A Venafi Survey of Nearly 850 IT Security Professionals Finds Gaps in Detection and Response to Key and Certificate Vulnerabilities
Attacks on keys and certificates are unlike other common cyber attacks seen today. With a compromised or stolen key, attackers can impersonate, surveil, and monitor their organizational targets as well as decrypt traffic and impersonate websites, code, or administrators. Unsecured keys and certificates provide the attackers with unrestricted access to the target’s networks and allow them to go undetected for long periods of time with trusted status and access.
And we’ve seen many recent instances of these types of attacks. From the GoGo man-in-the-middle (MITM) attacks to Lenovo’s Superfish vulnerability to FREAK and now the more recent LogJam flaw, cybercriminals know unprotected keys and certificates are vulnerable and will use them to carry out their malicious deeds.
The bad guys are able to take advantage of these new vulnerabilities, because most security systems blindly trust keys and certificates. Without proper security, enterprises are unable to determine what is “self” and trusted in their networks and what is not and therefore dangerous. Not knowing what is trusted and “self” or how to detect or remediate from attacks on keys and certificates keeps organizations open to breach and compromise.
In light of recent attacks on trust, Venafi conducted a survey of nearly 850 IT security professionals during the RSA 2015 Conference to see what they were doing to stave off breaches and establish better trust online. The data reveals that most IT security professionals acknowledge they don’t know how to detect or remediate quickly from compromised cryptographic keys and digital certificates—the foundation of trust in our modern online world.
Here are other important findings from the Venafi RSA study:
- Respondents are ill informed on how to remediate a Sony-like breach involving theft of keys and certificates. Following a breach, more than three-quarters (78 percent) of those surveyed would still only complete partial remediation that would leave them vulnerable to further attacks. They would conduct standard practices such as re-imaging servers, reviewing logs, removing malware, installing patches, and changing user passwords. However, only 8 percent indicated they would fully remediate against a Sony-like attack by replacing potentially compromised keys and certificates to prevent further access.

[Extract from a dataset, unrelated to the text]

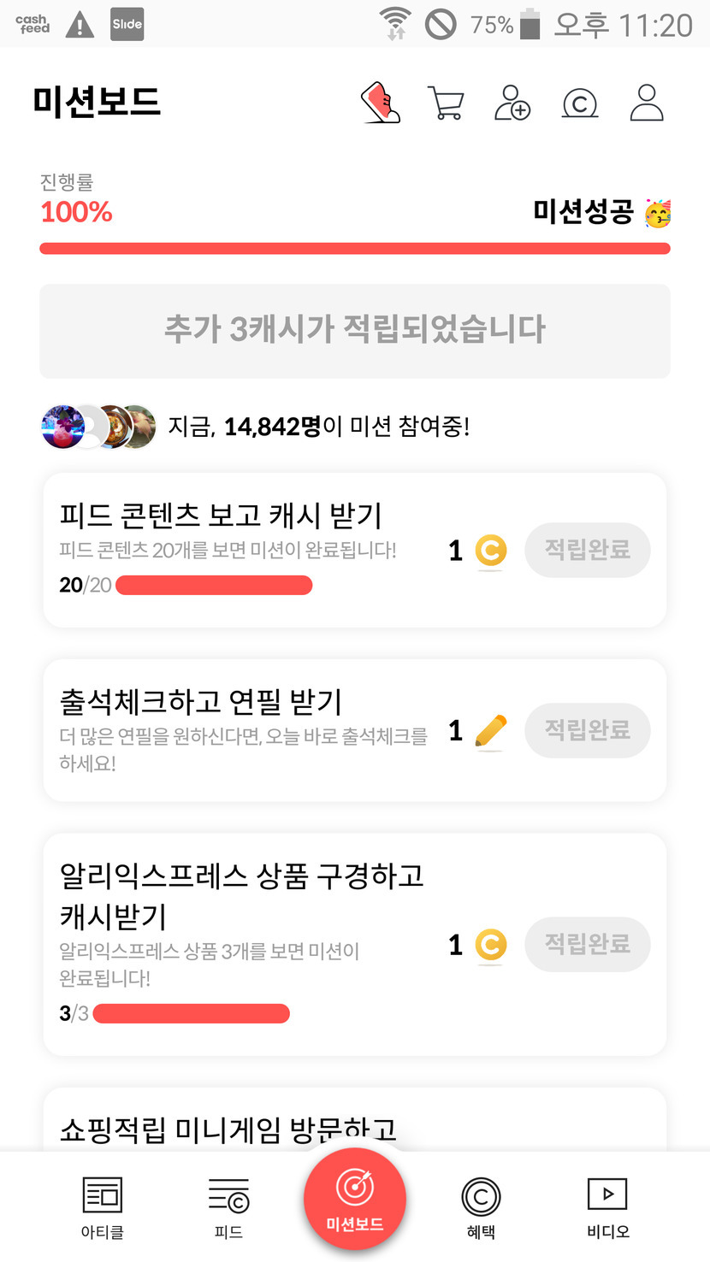Open the shopping cart icon
This screenshot has width=710, height=1262.
tap(446, 103)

- IT security professionals don’t know how to protect keys and certificates and their organizations don’t have a clear understanding or strategy for doing so. When asked what their organizational strategy is to protect the online trust provided by keys and certificates, only 43 percent of respondents reported that they are using a key management system. Another 16 percent have no idea, 14 percent said they are using a manual process to try to manage them, and 22 percent placed the responsibility elsewhere. Without a strategy and implemented security controls to protect keys and certificates, attackers can gain and maintain extensive access to the target’s networks and remain undetected for long periods of time with trusted status.
- Many IT security professionals can’t or don’t know how to detect compromised keys and certificates. The survey results showed that 38 percent of respondents can’t or don’t know how to detect compromised keys and certificates and 56 percent of the other respondents said they are using a combination of next generation firewalls, anti-virus, IDS/IPS, and sandboxes to detect these types of attacks. Both groups leave themselves open to additional attacks. According to Gartner, 50 percent of all inbound and outbound network attacks will use SSL/TLS by 2017. Bad actors understand that most security systems either trust SSL/TLS or lack access to the keys to decrypt traffic and find hidden threats. These security shortcomings create blind spots and undermine critical security controls like sandbox threat protection, NGFW, IDS/IPS, and DLP.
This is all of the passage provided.